We do profound harm to our witness to Christ when we allow our faith to become a weapon for perpetuating "us-versus-them" hostilities, or when we let it be co-opted to sound like saying God is on one side of a war against the other side. God's promise to Abram, made the very first time God spoke to the future-patriarch, reminds us that God has always intended to bless all families, all nations, and all peoples, precisely through the covenant that originally set Abram and his family apart in the first place.  The goal was always to bless and redeem the whole world, through the unfolding promise of God that was first spoken to this particular person, Abram.
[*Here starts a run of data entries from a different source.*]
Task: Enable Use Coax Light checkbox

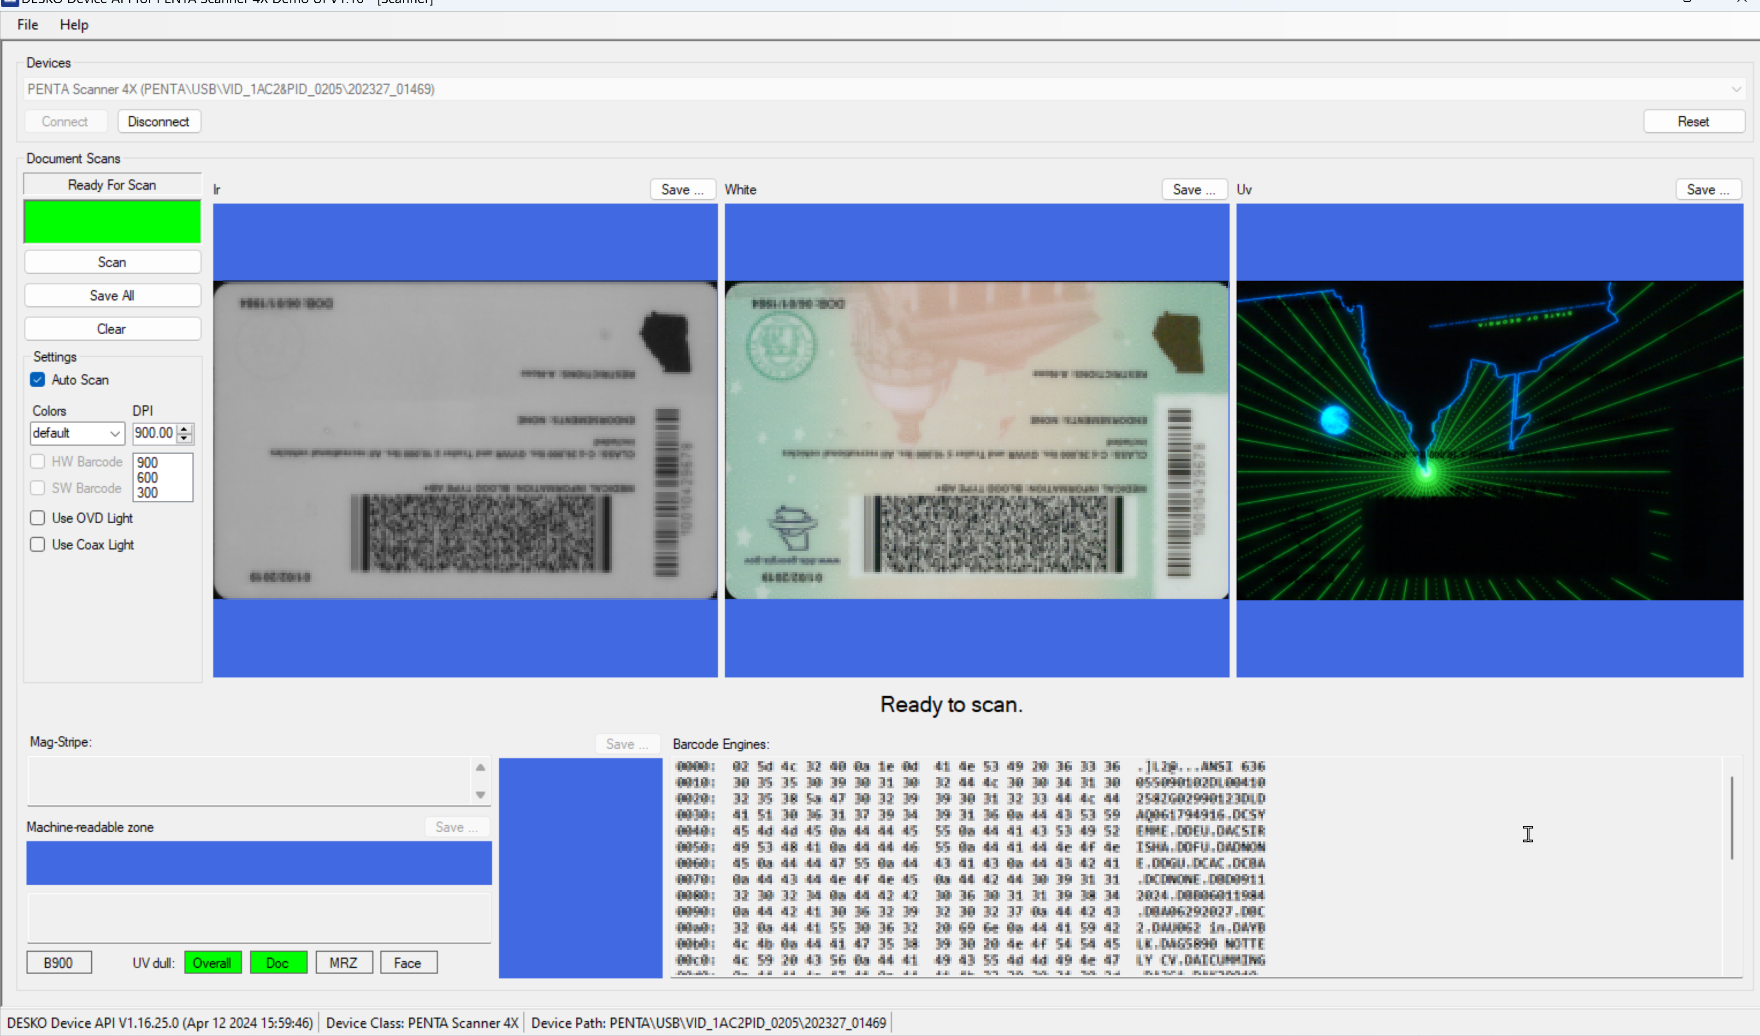Action: click(38, 544)
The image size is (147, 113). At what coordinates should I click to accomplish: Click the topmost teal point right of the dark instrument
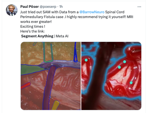125,62
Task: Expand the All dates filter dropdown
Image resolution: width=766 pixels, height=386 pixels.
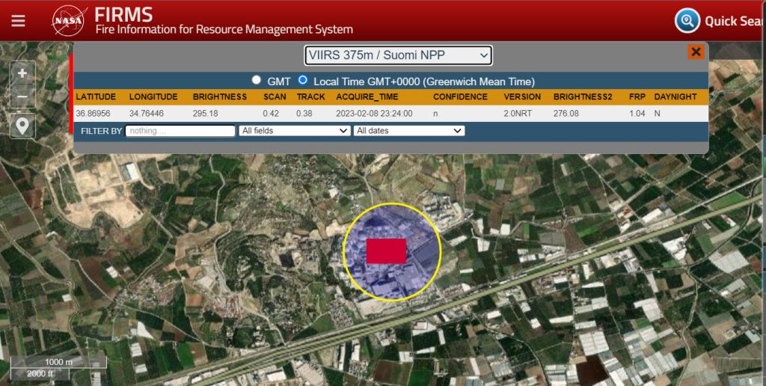Action: point(408,131)
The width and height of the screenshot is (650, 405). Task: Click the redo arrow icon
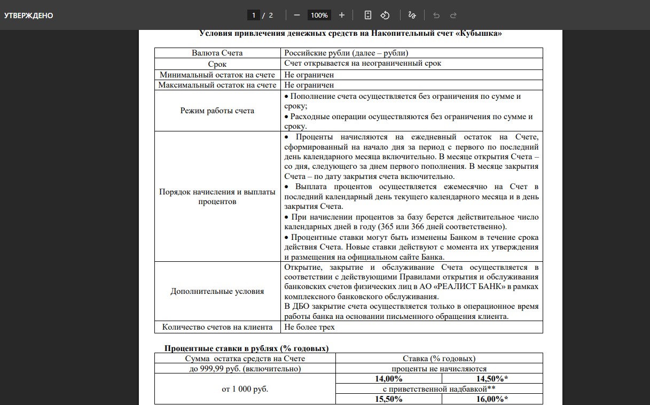pos(453,15)

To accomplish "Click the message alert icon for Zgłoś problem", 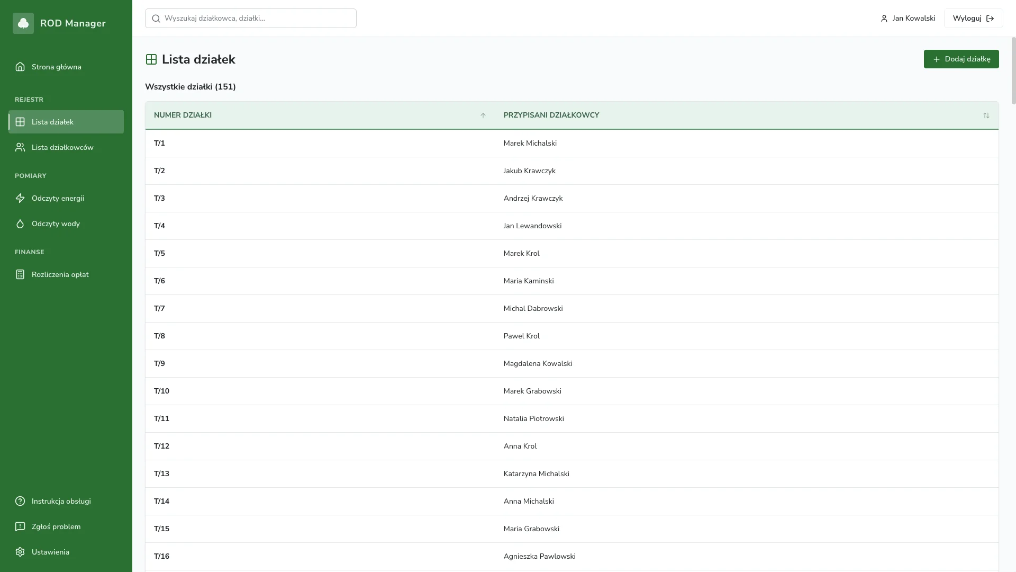I will [x=20, y=526].
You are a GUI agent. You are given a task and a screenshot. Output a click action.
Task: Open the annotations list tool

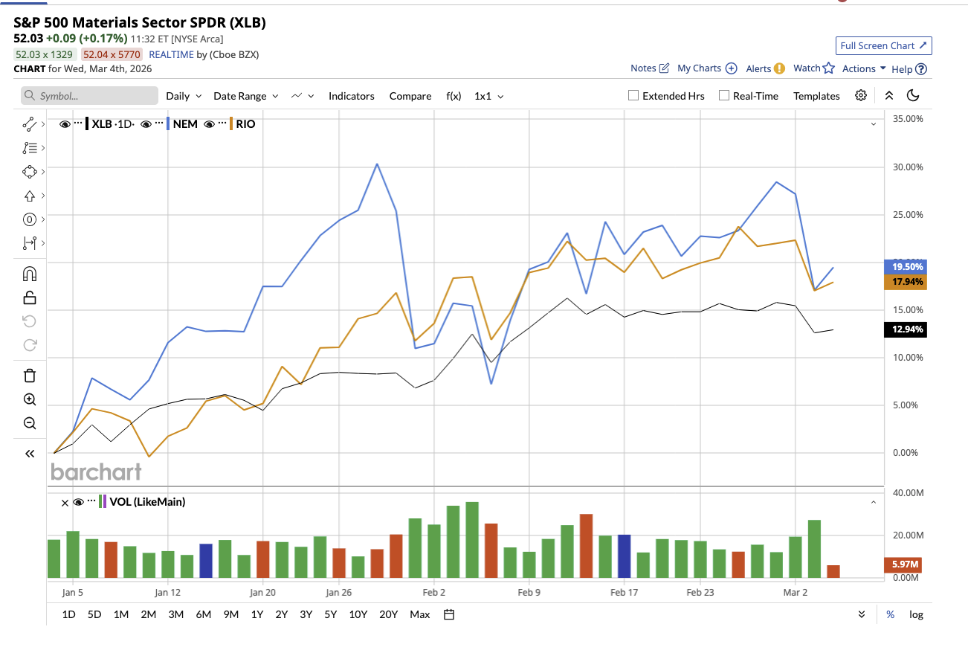tap(29, 148)
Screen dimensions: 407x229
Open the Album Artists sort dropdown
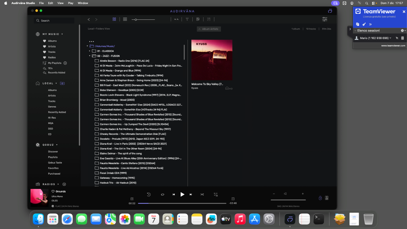(x=209, y=29)
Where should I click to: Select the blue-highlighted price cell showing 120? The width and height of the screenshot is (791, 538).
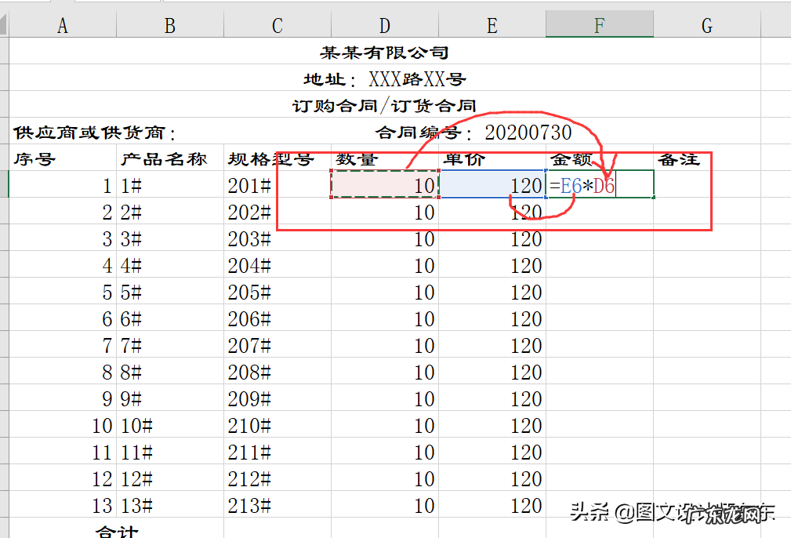pyautogui.click(x=491, y=185)
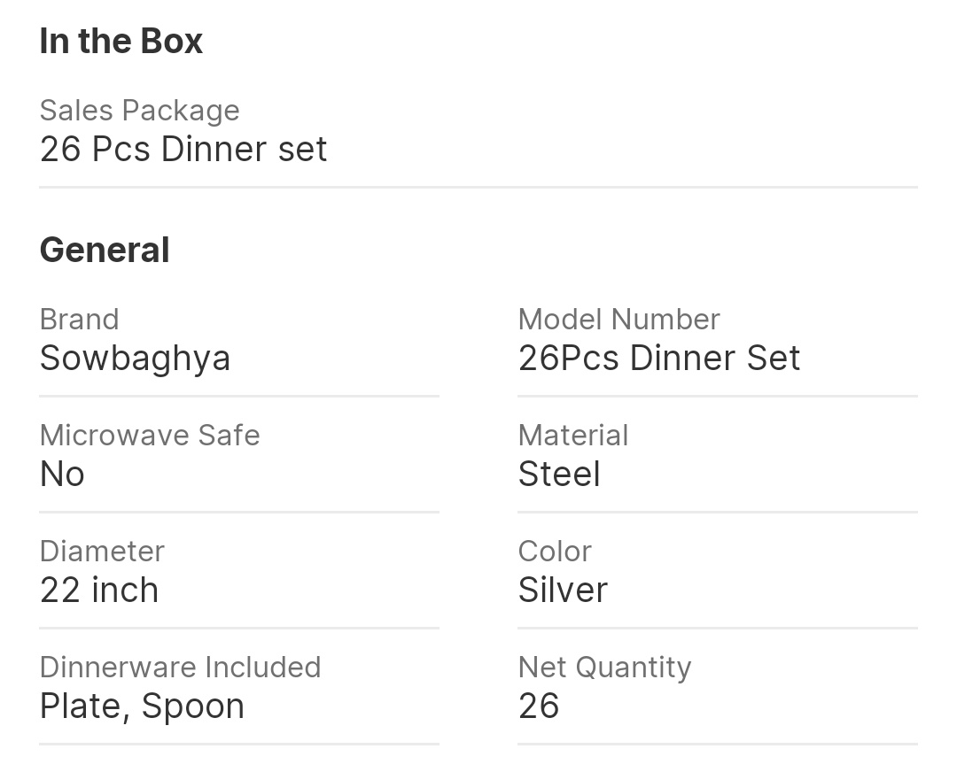The width and height of the screenshot is (957, 772).
Task: Select the "Sales Package" label
Action: (140, 111)
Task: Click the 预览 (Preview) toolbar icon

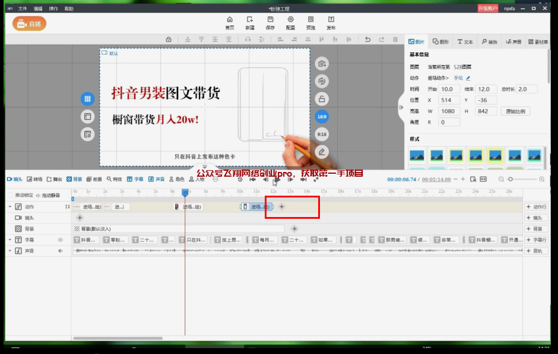Action: (310, 23)
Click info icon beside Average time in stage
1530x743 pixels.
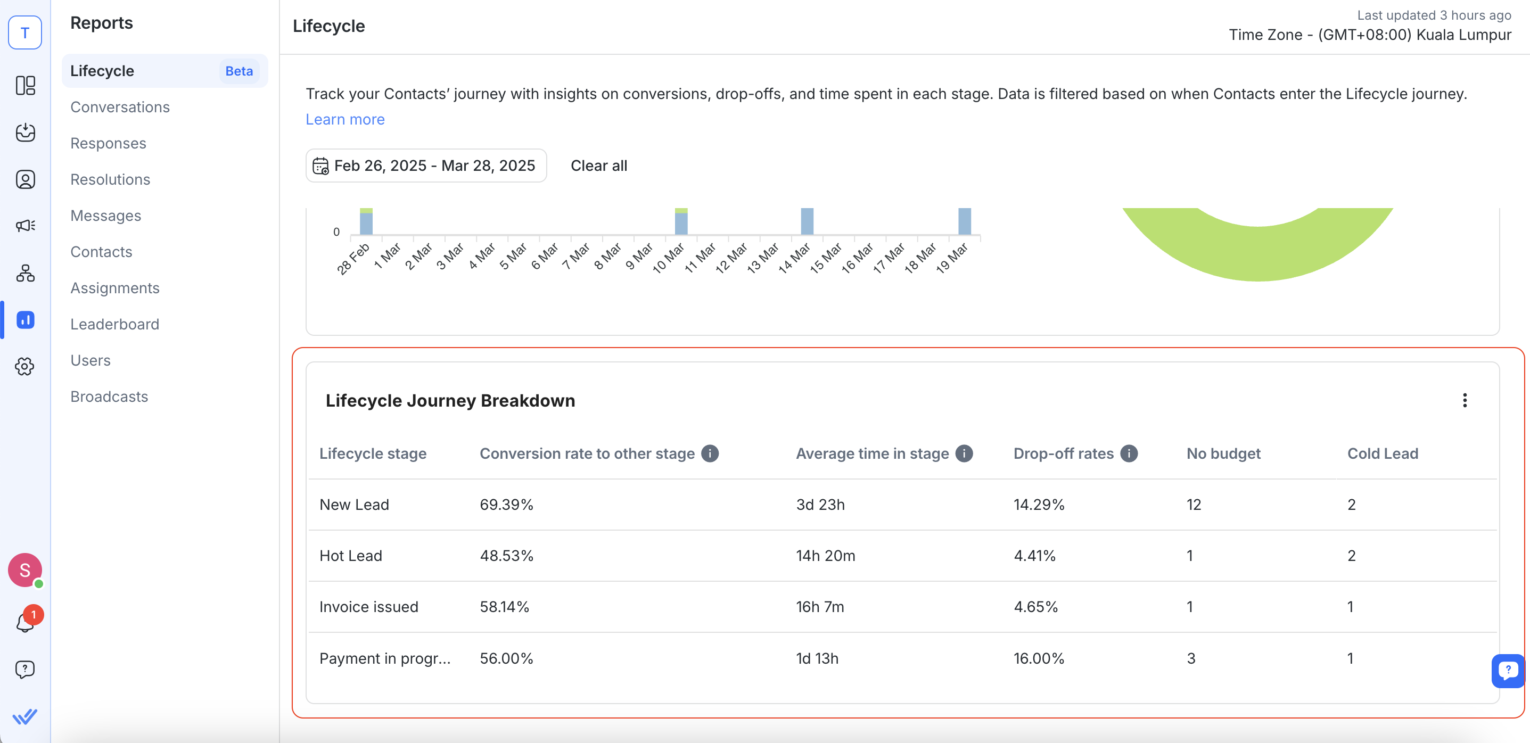(x=964, y=453)
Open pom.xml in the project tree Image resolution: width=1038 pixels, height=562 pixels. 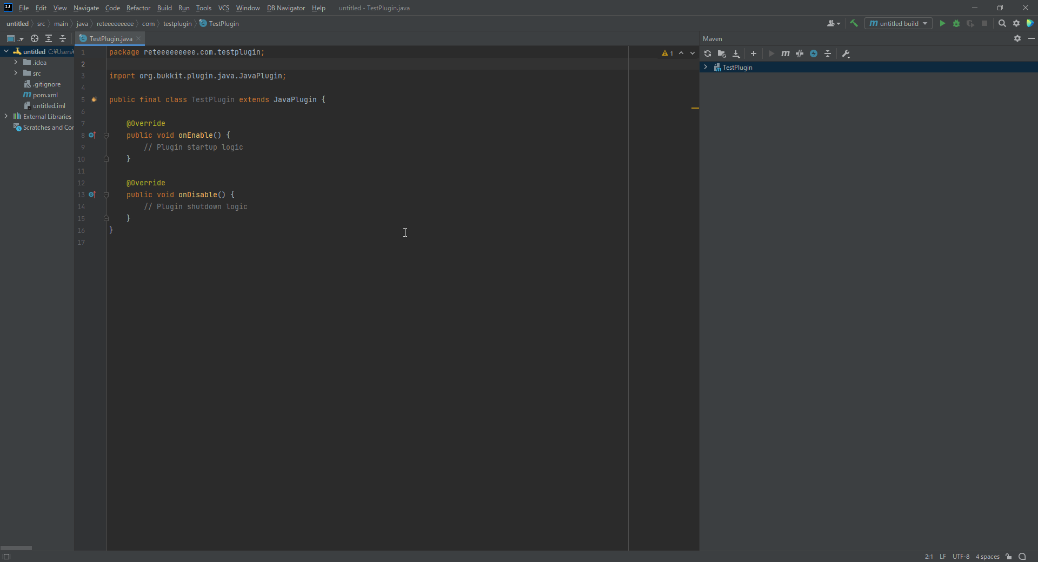click(45, 95)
When you know that a story is going to have a good and happy ending, it gives you the courage and hope to keep plodding along through the sad and scary parts.  The same is true, it turns out, with the way we live out the story of the world.  Because God has given away the ending already, and we know that God's intention is to bless all the families of the earth through the work God began in Abram and Sarai's family, we can continue to live out our lives now seeking the good of all people, and knowing that's where God's will is oriented. 

At the end of the world's story is blessing, all around.  How will you live your live today knowing that is true?

Lord God, enable us to face the world in all of its pain and violence, knowing you intend to bless and heal every family, tribe, and people.